▶ **What this task involves**
Below are entries; write every one of them out again exactly.

---+---

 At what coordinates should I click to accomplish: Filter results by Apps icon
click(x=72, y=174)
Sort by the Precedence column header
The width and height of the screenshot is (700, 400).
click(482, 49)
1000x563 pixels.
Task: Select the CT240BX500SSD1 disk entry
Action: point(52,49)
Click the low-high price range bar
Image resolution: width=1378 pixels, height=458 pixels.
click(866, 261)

---+---

▶ **Solution to this problem**
 At what coordinates should I click to accomplish: Filter results by Apps icon
click(x=72, y=174)
Sort by the Precedence column header
The width and height of the screenshot is (700, 400).
click(482, 49)
1000x563 pixels.
Task: Select the CT240BX500SSD1 disk entry
Action: point(52,49)
Click the low-high price range bar
Image resolution: width=1378 pixels, height=458 pixels.
click(866, 261)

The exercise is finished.